Sehari yang dilewati penuh dengan kegiatan pasti melelahkan. Tapi ketika kegiatan itu bermakna, hmm, waktu jadi terasa berharga, dan hal itu menyenangkan sekali. =)
Seperti layaknya Senin yang biasa, kuliah penuh dari jam 10 pagi sampai setengah 4 sore. Poet, my beloved darlaa would treat me and office fellas for her birthday. My boss(es) just available in 5pm. Sembari menunggu, ngobrol seru sama Mbak @gigihrc tentang buku (yang akhirnya merembet kemana-mana sih, =P). Dia menulis everythings related with books. This is her photos from her blog: http://bacabukubagus.wordpress.com
Untuk penggemar buku-buku karya pengarang asing, hm, this blog obviously will fit to you. Resensinya cukup singkat, karena ia memilih untuk tidak men-spoil para calon pembaca buku tersebut. Oh ya, sebagian besar buku yang diresensi juga ada link e-booknya loh. Jadi ga usah empet nunggu + nabung sekian lama untuk baca karya-karya bagus yang sudah diresensi.
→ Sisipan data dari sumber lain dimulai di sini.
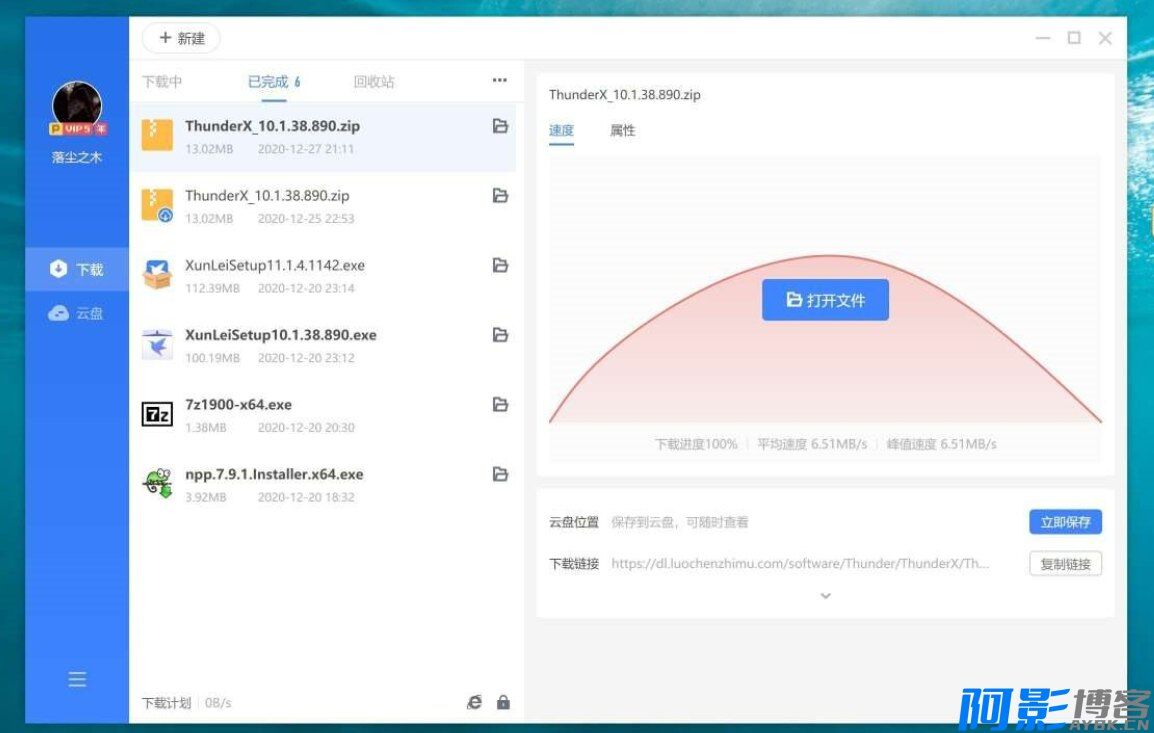Click the browser icon in bottom status bar

coord(474,702)
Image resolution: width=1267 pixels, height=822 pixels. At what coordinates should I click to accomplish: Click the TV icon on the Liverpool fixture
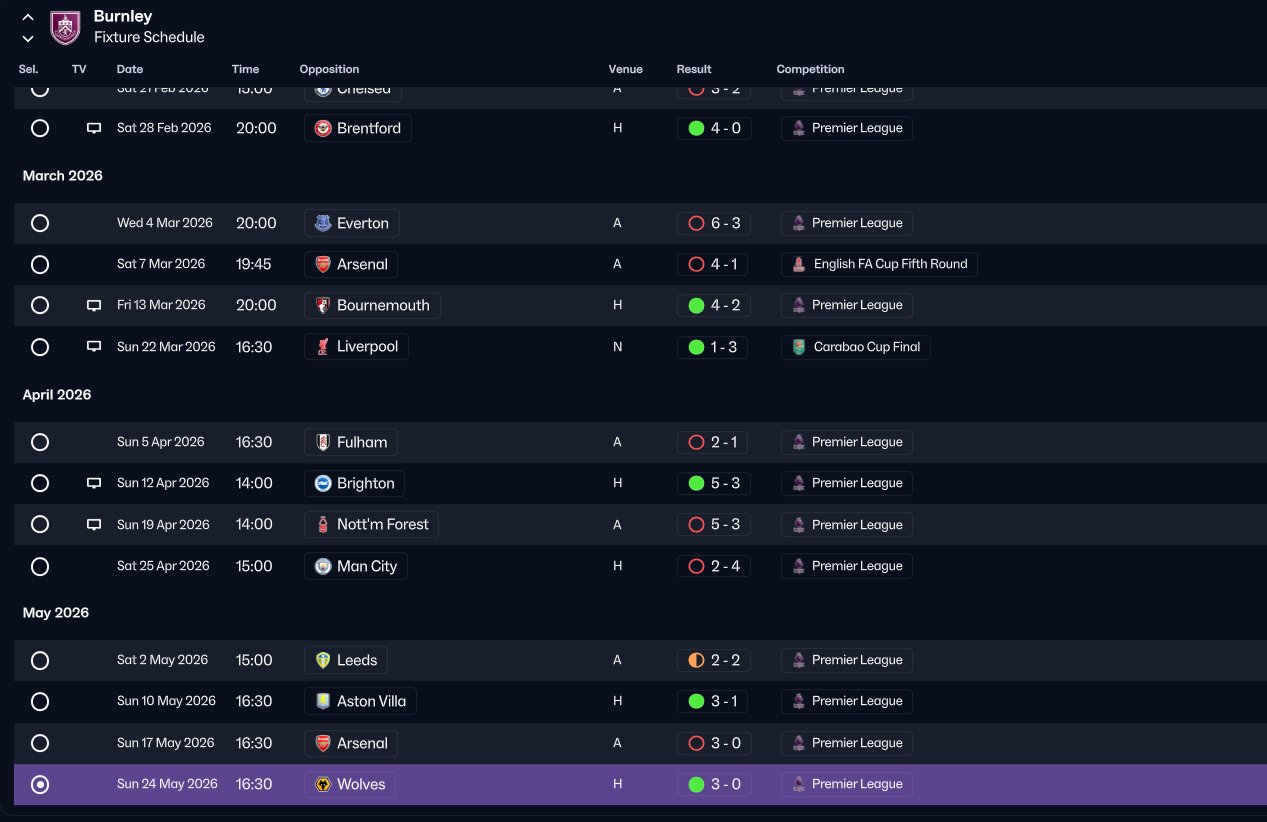pos(94,346)
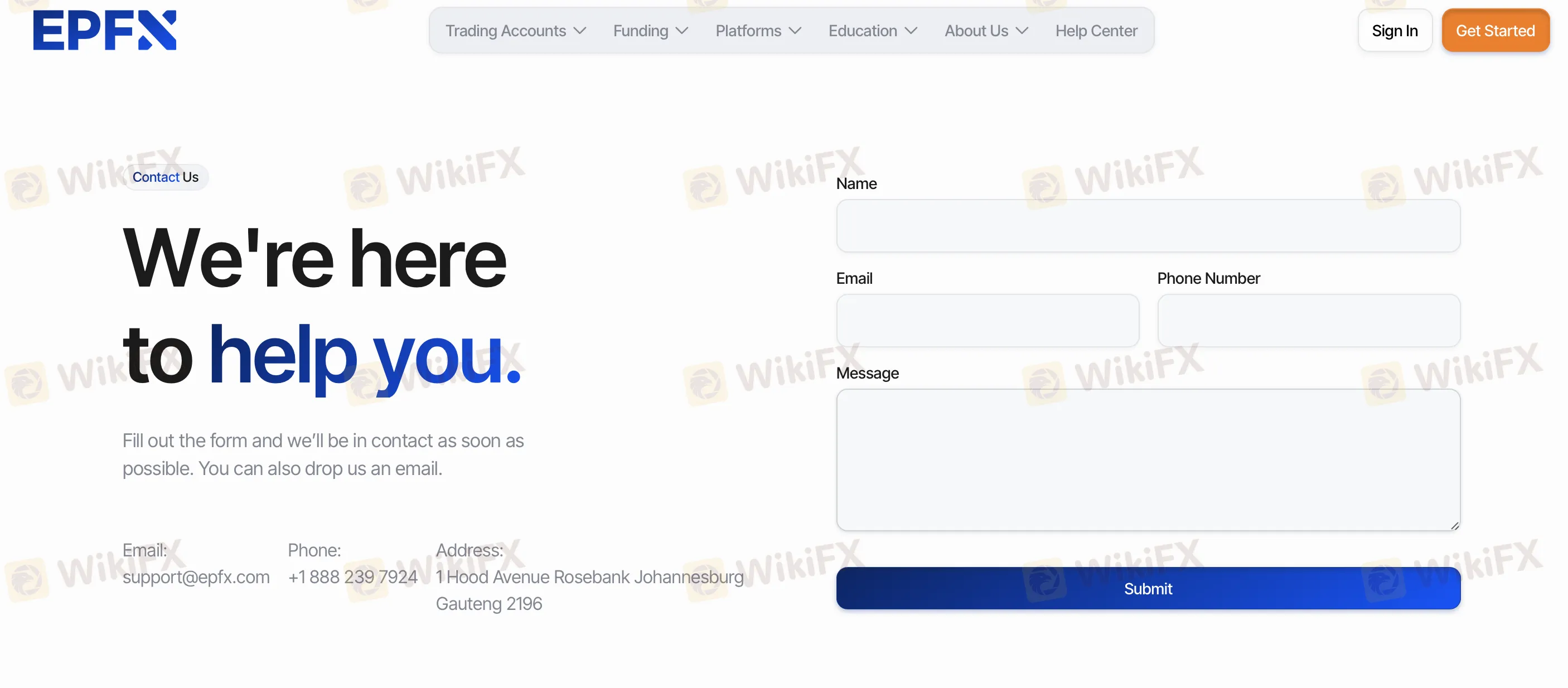Open Trading Accounts dropdown menu
This screenshot has width=1568, height=688.
515,30
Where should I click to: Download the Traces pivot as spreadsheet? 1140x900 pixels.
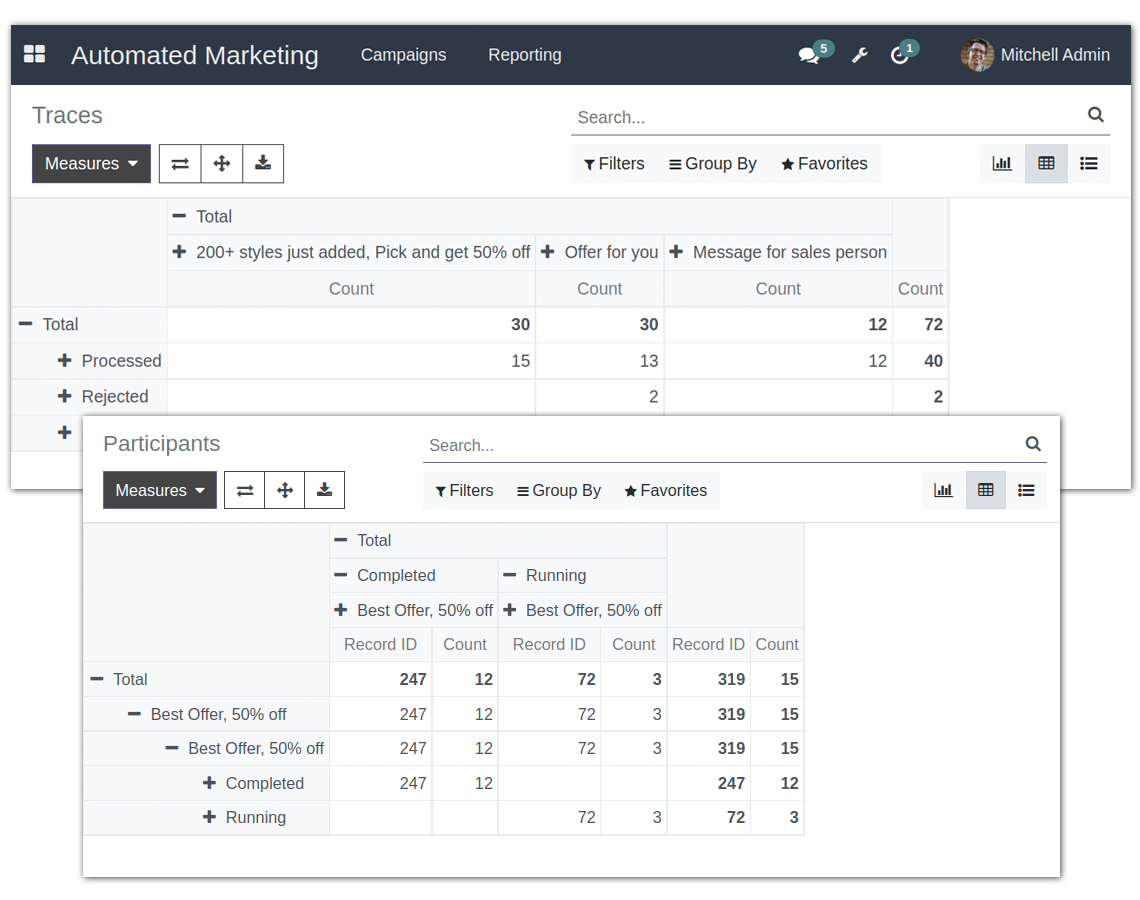pos(263,163)
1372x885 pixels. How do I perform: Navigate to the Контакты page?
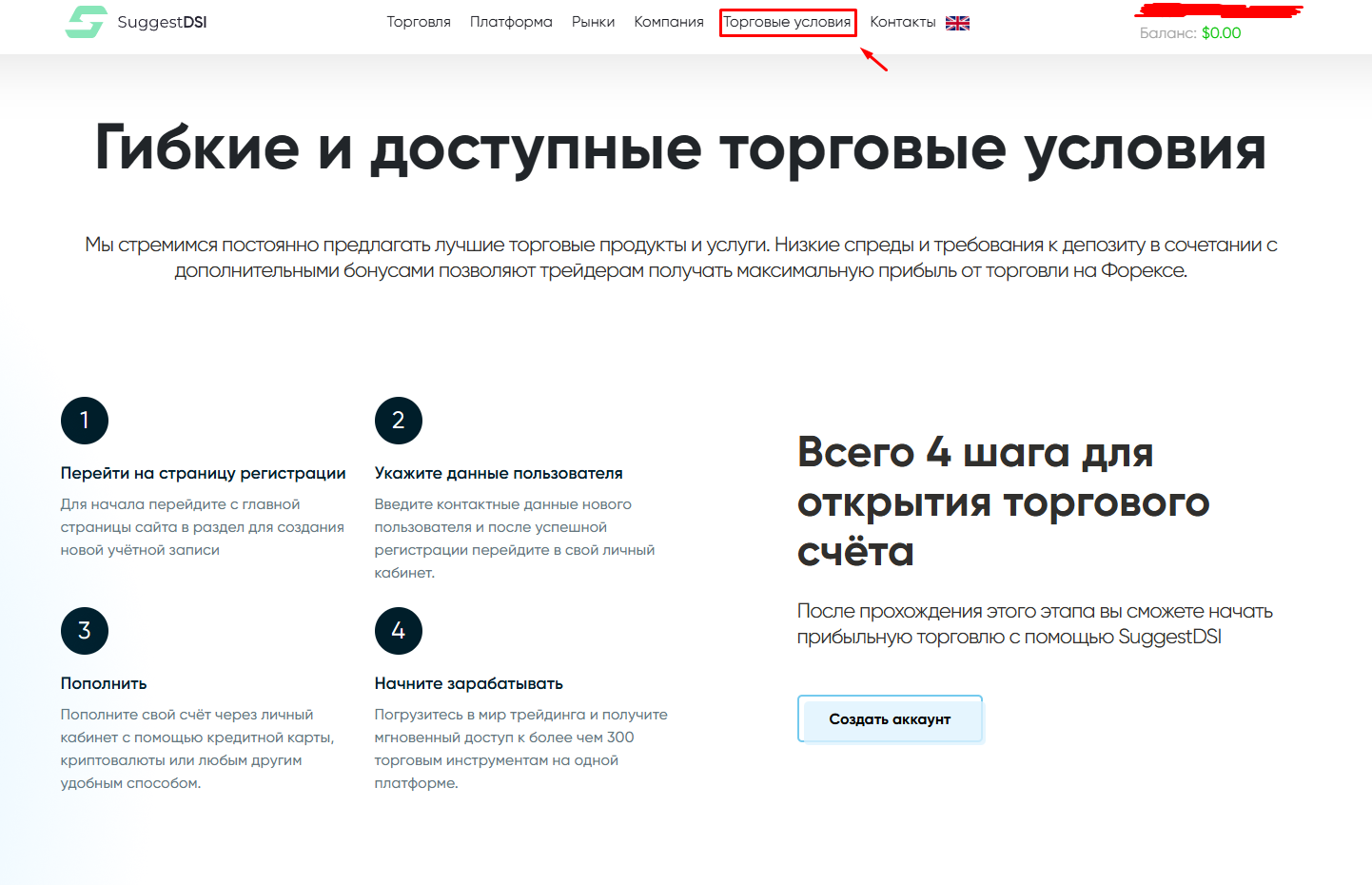902,22
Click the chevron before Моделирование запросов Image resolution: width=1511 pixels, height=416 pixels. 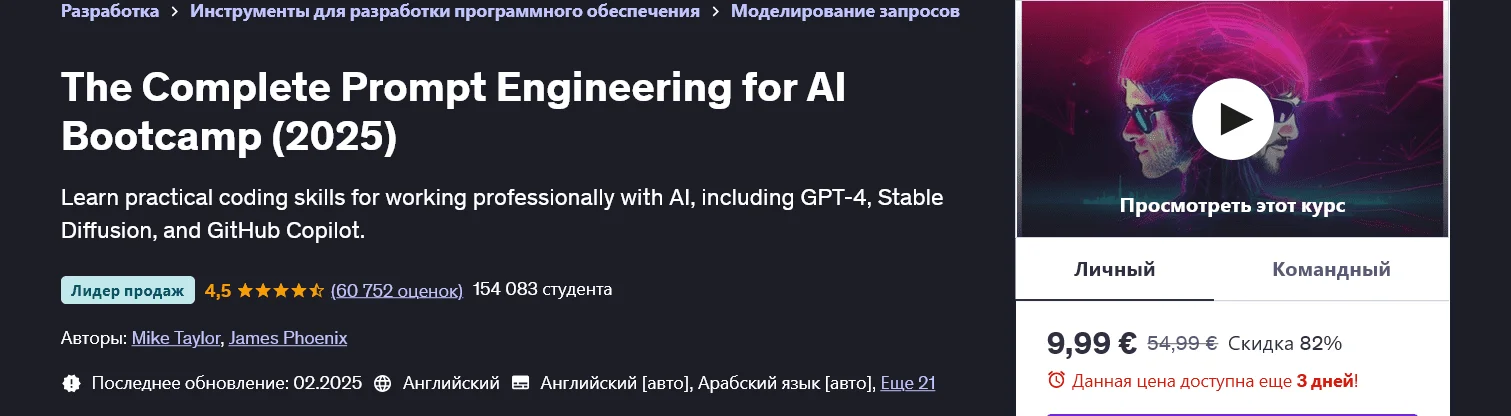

Time passed by, mbak Gigih pun akan berangkat nonton Robin Hood (Good movie, another kind of Hood version. I love this bloody, manly Robin Hood). Saya pun menuju kantor, mau numpang documenting data buat skripsi, sekalian nunggu orang kantor pada ngumpul untuk makan-makan. Senyampang (anyone use this word? Ini padanan kata indonesia baku untuk sembari) mendata, ternyata bang @aldosianturi sedang online. Wah, kesempatan yang oke nih. Saya ingin ngobrol beberapa hal yang udah kepo abis gara-gara Twit kemarin2.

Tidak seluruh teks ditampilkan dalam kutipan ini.